Saved entries:
-=-=-

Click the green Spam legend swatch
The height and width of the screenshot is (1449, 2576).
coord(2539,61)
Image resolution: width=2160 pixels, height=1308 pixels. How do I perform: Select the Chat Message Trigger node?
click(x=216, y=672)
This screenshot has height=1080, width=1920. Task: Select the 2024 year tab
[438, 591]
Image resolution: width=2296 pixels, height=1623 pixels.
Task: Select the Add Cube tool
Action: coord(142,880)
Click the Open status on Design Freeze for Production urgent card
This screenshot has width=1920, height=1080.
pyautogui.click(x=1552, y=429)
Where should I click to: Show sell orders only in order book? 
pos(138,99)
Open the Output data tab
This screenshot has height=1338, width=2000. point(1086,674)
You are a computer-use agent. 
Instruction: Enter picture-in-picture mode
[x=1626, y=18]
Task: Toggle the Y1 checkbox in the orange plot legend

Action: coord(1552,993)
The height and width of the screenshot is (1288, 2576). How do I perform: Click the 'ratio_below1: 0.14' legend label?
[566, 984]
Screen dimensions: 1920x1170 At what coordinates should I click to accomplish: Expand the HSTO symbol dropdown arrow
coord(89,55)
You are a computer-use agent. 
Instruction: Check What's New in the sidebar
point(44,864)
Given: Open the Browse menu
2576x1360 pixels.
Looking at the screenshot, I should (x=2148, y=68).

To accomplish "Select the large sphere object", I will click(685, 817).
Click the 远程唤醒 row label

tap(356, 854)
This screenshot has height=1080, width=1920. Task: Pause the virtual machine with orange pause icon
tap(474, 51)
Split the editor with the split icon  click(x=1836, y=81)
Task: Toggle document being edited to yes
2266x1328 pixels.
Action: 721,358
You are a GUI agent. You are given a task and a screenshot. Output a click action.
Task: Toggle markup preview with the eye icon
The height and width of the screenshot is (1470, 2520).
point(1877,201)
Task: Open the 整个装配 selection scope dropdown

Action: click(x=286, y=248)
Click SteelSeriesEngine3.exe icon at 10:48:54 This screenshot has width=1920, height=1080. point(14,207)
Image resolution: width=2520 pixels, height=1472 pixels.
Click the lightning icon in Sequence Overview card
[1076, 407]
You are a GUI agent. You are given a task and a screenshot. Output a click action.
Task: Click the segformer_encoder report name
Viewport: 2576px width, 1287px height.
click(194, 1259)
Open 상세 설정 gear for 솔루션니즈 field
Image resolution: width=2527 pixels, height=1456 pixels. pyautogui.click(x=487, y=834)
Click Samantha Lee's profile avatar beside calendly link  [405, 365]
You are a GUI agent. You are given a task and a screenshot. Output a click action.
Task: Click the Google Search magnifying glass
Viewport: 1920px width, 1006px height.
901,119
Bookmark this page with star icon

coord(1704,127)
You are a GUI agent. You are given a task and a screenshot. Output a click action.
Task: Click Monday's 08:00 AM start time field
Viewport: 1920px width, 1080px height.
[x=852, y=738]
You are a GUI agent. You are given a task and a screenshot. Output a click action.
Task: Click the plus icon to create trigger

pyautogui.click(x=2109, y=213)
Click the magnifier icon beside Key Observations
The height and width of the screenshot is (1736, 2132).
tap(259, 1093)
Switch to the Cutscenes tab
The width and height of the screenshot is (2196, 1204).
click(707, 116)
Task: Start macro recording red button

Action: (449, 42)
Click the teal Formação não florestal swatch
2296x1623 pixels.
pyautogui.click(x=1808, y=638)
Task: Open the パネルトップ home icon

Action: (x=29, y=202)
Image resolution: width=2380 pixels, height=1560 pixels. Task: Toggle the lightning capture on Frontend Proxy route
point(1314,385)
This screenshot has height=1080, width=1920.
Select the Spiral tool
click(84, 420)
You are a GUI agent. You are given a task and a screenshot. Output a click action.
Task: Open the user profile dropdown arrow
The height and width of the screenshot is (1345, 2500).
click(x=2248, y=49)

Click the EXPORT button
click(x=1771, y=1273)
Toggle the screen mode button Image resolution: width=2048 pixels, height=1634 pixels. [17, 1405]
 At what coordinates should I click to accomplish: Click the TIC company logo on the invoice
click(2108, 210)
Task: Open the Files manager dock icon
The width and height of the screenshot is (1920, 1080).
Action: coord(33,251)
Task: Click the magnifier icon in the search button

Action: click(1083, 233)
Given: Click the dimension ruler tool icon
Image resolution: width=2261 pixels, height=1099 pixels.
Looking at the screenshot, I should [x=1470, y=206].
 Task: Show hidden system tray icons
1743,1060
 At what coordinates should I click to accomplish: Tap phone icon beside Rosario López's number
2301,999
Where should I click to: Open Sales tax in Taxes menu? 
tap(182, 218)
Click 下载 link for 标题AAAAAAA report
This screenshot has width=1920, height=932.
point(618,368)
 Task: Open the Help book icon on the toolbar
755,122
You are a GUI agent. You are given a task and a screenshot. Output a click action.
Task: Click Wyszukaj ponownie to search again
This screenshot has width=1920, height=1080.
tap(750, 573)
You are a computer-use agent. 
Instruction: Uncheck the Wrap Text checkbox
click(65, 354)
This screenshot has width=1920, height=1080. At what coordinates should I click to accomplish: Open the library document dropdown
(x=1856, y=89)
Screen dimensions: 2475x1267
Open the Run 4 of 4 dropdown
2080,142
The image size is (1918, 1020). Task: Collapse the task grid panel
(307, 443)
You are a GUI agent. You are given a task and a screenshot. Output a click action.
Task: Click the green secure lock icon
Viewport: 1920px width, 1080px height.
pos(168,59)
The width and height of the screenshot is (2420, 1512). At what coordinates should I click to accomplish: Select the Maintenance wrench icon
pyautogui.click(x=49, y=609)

-=-=-

* [TASK TO COMPLETE] Write out all the data again, exactly as it appears.

* [WRITTEN ANSWER]
Click the green Spam legend swatch
The height and width of the screenshot is (1449, 2576).
coord(2539,61)
Image resolution: width=2160 pixels, height=1308 pixels. How do I perform: Select the Chat Message Trigger node?
click(x=216, y=672)
This screenshot has height=1080, width=1920. Task: Select the 2024 year tab
[438, 591]
Image resolution: width=2296 pixels, height=1623 pixels.
Task: Select the Add Cube tool
Action: coord(142,880)
Click the Open status on Design Freeze for Production urgent card
This screenshot has width=1920, height=1080.
pyautogui.click(x=1552, y=429)
Where should I click to: Show sell orders only in order book? 
pos(138,99)
Open the Output data tab
This screenshot has height=1338, width=2000. point(1086,674)
You are a computer-use agent. 
Instruction: Enter picture-in-picture mode
[x=1626, y=18]
Task: Toggle the Y1 checkbox in the orange plot legend

Action: coord(1552,993)
The height and width of the screenshot is (1288, 2576). How do I perform: Click the 'ratio_below1: 0.14' legend label?
[566, 984]
Screen dimensions: 1920x1170 At what coordinates should I click to accomplish: Expand the HSTO symbol dropdown arrow
coord(89,55)
You are a computer-use agent. 
Instruction: Check What's New in the sidebar
point(44,864)
Given: Open the Browse menu
2576x1360 pixels.
Looking at the screenshot, I should (x=2148, y=68).

To accomplish "Select the large sphere object", I will click(685, 817).
Click the 远程唤醒 row label

tap(356, 854)
This screenshot has height=1080, width=1920. Task: Pause the virtual machine with orange pause icon
tap(474, 51)
Split the editor with the split icon  click(x=1836, y=81)
Task: Toggle document being edited to yes
2266x1328 pixels.
Action: 721,358
You are a GUI agent. You are given a task and a screenshot. Output a click action.
Task: Toggle markup preview with the eye icon
The height and width of the screenshot is (1470, 2520).
point(1877,201)
Task: Open the 整个装配 selection scope dropdown

Action: click(x=286, y=248)
Click SteelSeriesEngine3.exe icon at 10:48:54 This screenshot has width=1920, height=1080. point(14,207)
Image resolution: width=2520 pixels, height=1472 pixels.
Click the lightning icon in Sequence Overview card
[1076, 407]
You are a GUI agent. You are given a task and a screenshot. Output a click action.
Task: Click the segformer_encoder report name
Viewport: 2576px width, 1287px height.
click(194, 1259)
Open 상세 설정 gear for 솔루션니즈 field
Image resolution: width=2527 pixels, height=1456 pixels. pyautogui.click(x=487, y=834)
Click Samantha Lee's profile avatar beside calendly link  [405, 365]
You are a GUI agent. You are given a task and a screenshot. Output a click action.
Task: Click the Google Search magnifying glass
Viewport: 1920px width, 1006px height.
901,119
Bookmark this page with star icon

coord(1704,127)
You are a GUI agent. You are given a task and a screenshot. Output a click action.
Task: Click Monday's 08:00 AM start time field
Viewport: 1920px width, 1080px height.
[x=852, y=738]
You are a GUI agent. You are given a task and a screenshot. Output a click action.
Task: Click the plus icon to create trigger

pyautogui.click(x=2109, y=213)
Click the magnifier icon beside Key Observations
The height and width of the screenshot is (1736, 2132).
tap(259, 1093)
Switch to the Cutscenes tab
The width and height of the screenshot is (2196, 1204).
click(707, 116)
Task: Start macro recording red button

Action: (449, 42)
Click the teal Formação não florestal swatch
2296x1623 pixels.
pyautogui.click(x=1808, y=638)
Task: Open the パネルトップ home icon

Action: (x=29, y=202)
Image resolution: width=2380 pixels, height=1560 pixels. Task: Toggle the lightning capture on Frontend Proxy route
point(1314,385)
This screenshot has height=1080, width=1920.
Select the Spiral tool
click(84, 420)
You are a GUI agent. You are given a task and a screenshot. Output a click action.
Task: Open the user profile dropdown arrow
The height and width of the screenshot is (1345, 2500).
click(x=2248, y=49)

Click the EXPORT button
click(x=1771, y=1273)
Toggle the screen mode button Image resolution: width=2048 pixels, height=1634 pixels. [17, 1405]
 At what coordinates should I click to accomplish: Click the TIC company logo on the invoice
click(2108, 210)
Task: Open the Files manager dock icon
The width and height of the screenshot is (1920, 1080).
Action: coord(33,251)
Task: Click the magnifier icon in the search button

Action: click(1083, 233)
Given: Click the dimension ruler tool icon
Image resolution: width=2261 pixels, height=1099 pixels.
Looking at the screenshot, I should [x=1470, y=206].
 Task: Show hidden system tray icons
1743,1060
 At what coordinates should I click to accomplish: Tap phone icon beside Rosario López's number
2301,999
Where should I click to: Open Sales tax in Taxes menu? 
tap(182, 218)
Click 下载 link for 标题AAAAAAA report
This screenshot has width=1920, height=932.
point(618,368)
 Task: Open the Help book icon on the toolbar
755,122
You are a GUI agent. You are given a task and a screenshot. Output a click action.
Task: Click Wyszukaj ponownie to search again
This screenshot has width=1920, height=1080.
tap(750, 573)
You are a computer-use agent. 
Instruction: Uncheck the Wrap Text checkbox
click(65, 354)
This screenshot has width=1920, height=1080. At what coordinates should I click to accomplish: Open the library document dropdown
(x=1856, y=89)
Screen dimensions: 2475x1267
Open the Run 4 of 4 dropdown
2080,142
The image size is (1918, 1020). Task: Collapse the task grid panel
(307, 443)
You are a GUI agent. You are given a task and a screenshot. Output a click action.
Task: Click the green secure lock icon
Viewport: 1920px width, 1080px height.
pos(168,59)
The width and height of the screenshot is (2420, 1512). At what coordinates should I click to accomplish: Select the Maintenance wrench icon
pyautogui.click(x=49, y=609)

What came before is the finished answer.